** Passage follows **
My first attempt at the NaNoWriMo writing challenge (National Novel Writing Month – 50,000 words in the 30 days of November) was in 2011 – it was for a novel idea which I’d called ‘On The Flipside’ (which I still think is a decent idea, maybe I should come back to it at some point!) but I didn’t put anywhere near enough planning in so I struggled up to 15k and had to call it quits. I was only 15.
In 2012, I won NaNoWriMo with the first novel I finished – ‘Type 3: Hyper-Intelligent’, my zombie apocalypse story was planned in advance and completed during my GCSE mock exams and my best friend at the time had major spinal surgery. It’s one of my proudest achievements to date and whilst I don’t think the story will ever quite see the light of day, it showed me that I had what it takes to plan a full on book.
In the ten years since then (I cannot believe it’s been 10 years), I’ve tried it a few times here and there – I’ve never had the right idea to turn into a full length story, let alone the inclination and motivation to do it and take it to fifty thousand words.
This year wasn’t much different – I was intending to use it as a planning period to flesh out a bunch of ideas that I could turn to next year, but I returned to my usual tactic of finding a thirty day word prompt challenge and writing a bunch of short stories – some barely covered the 1,667 word daily word count goal, some reached three or four days worth of word count. I only ended up using 16 of the 30 word prompts I’d found.
But I did it. 10 years on from my first NaNoWriMo win, I did it again – but not only did I write fifty thousand words, I did it in a month I got married, didn’t write on my mini-moon, my new husband then left to work on the World Cup in Qatar and I sank back into the worst depression I’ve had in my life (being fired in September has actually destroyed my mental health, but that’s a different story).
I hit the word count for three days, took ten days off writing then managed to hit 50k by the 29th – I wrote fifty thousand words in 19 days.
** End of Passage **
** Data under study follows **
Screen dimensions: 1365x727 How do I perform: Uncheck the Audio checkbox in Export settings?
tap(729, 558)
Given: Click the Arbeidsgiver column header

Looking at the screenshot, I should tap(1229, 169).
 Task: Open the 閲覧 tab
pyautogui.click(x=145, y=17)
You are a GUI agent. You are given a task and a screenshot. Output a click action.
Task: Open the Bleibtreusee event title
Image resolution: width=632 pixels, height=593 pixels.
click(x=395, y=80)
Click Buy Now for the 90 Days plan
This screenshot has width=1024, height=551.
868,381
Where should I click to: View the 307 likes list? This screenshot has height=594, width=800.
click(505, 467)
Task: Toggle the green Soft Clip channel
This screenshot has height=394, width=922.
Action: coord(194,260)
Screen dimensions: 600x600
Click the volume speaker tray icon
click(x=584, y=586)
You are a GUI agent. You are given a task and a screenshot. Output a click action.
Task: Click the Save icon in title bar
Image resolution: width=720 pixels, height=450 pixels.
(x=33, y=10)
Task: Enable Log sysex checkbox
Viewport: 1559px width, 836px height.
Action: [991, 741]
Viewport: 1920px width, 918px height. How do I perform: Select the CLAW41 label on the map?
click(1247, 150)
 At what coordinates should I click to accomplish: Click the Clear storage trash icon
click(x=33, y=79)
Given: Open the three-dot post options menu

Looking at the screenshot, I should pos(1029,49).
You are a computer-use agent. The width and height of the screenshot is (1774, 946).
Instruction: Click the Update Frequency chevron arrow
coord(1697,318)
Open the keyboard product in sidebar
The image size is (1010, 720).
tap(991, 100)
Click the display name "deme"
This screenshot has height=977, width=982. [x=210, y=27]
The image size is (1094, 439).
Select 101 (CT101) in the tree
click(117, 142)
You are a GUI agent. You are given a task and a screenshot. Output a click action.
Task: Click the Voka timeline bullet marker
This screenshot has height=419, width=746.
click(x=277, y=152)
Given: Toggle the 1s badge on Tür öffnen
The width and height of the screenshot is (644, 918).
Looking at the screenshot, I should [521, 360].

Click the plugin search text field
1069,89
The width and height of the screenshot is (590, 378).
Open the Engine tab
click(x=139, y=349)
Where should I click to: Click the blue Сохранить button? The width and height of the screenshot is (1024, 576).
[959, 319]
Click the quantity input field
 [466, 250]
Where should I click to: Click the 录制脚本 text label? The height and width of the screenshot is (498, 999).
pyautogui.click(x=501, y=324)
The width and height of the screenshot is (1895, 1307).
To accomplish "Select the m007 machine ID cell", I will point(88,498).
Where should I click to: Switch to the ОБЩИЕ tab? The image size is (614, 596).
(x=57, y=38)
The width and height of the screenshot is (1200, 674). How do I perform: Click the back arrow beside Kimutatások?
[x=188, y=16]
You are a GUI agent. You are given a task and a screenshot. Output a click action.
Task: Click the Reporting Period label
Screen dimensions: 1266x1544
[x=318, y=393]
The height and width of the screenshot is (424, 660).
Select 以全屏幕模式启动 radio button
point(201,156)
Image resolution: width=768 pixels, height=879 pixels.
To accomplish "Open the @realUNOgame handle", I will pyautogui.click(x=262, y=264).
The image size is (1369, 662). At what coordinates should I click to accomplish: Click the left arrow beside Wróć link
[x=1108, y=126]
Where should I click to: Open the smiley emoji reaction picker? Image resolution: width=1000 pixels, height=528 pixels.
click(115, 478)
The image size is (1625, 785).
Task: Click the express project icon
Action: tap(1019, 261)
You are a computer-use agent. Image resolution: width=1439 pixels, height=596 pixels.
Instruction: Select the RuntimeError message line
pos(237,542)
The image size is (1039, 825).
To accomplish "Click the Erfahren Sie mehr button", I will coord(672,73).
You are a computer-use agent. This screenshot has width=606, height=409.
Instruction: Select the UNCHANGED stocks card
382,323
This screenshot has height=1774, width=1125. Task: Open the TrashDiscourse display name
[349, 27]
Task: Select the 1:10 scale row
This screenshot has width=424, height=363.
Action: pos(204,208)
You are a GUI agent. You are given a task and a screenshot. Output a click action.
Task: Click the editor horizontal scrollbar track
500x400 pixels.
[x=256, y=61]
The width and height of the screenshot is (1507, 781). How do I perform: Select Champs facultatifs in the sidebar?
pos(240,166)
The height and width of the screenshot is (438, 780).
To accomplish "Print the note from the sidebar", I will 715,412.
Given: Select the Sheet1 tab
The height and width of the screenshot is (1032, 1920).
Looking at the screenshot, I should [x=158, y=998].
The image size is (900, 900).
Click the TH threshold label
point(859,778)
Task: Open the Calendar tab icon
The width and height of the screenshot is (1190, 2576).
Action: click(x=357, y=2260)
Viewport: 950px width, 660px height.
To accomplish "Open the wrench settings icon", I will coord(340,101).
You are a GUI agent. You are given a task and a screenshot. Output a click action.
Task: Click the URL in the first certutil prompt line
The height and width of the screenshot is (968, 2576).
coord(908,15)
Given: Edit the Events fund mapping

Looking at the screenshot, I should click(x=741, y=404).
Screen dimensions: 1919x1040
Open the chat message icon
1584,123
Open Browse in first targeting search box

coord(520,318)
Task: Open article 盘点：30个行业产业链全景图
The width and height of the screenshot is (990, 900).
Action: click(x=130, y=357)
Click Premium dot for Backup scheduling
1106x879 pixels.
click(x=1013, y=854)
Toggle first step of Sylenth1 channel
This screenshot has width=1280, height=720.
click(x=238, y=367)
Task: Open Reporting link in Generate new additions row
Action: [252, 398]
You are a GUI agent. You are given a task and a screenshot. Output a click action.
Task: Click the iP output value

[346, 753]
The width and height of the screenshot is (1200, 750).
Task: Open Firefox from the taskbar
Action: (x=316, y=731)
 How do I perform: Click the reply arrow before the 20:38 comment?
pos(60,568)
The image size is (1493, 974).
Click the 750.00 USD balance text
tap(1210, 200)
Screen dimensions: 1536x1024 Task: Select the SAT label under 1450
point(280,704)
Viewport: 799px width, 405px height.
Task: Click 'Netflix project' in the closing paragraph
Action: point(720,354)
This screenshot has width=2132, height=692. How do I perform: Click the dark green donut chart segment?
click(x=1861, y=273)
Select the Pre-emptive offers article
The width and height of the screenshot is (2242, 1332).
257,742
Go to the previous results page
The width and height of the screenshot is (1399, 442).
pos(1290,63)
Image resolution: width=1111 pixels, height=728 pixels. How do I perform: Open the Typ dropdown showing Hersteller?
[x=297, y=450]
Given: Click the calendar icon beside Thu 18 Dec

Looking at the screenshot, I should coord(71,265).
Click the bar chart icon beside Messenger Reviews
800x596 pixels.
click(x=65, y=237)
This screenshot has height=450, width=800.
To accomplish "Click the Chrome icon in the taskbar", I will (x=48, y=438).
** End of Data under study **
What to do:
1) From the NaNoWriMo post, list the circumstances the writer names for the November in which they reached fifty thousand words again, ten years after the first win.
2) Pick up the NaNoWriMo post after its last sentence and keep writing it.

Task results:
1)
- The writer got married that month.
- The writer didn't write on the mini-moon.
- The writer's new husband left to work on the World Cup in Qatar.
- The writer sank back into the worst depression of their life.

2)
These last couple of months have been incredibly hard – my mental health was hugely suffering at the end of the summer, I changed new meds, I had panic attacks like I’d never had before, and then I got fired which snowballed everything into being a hundred times worse. I’ve not been able to sleep properly, it takes me hours to get out of bed and my anxiety has been manifesting into physical symptoms that make me feel ill 80% of the time.
I’m not looking for pity, but all these things rolled together meant I truly believed I was never going to be able to achieve a challenge like this – with no proper storyline, most of my writing only taking place between 10pm and 2am and barely being able to look after myself like a basic human, it didn’t seem like there was any way I could really do this.
But now I’m more inspired than ever – I did it; I did it 10 years ago in the middle of my exams, I did it this year with over a week of no writing and next year I intend to do it again. Although I intend to write more consistently and frequently next year (the goal is 1000 words a week!), I definitely want to do NaNoWriMo again in some capacity. Maybe it’ll be more short stories, maybe it’ll take an idea I spend the first 10 months of the year planning, who knows! But if I can win NaNo whilst going through all of this, hopefully next year will be a different picture entirely.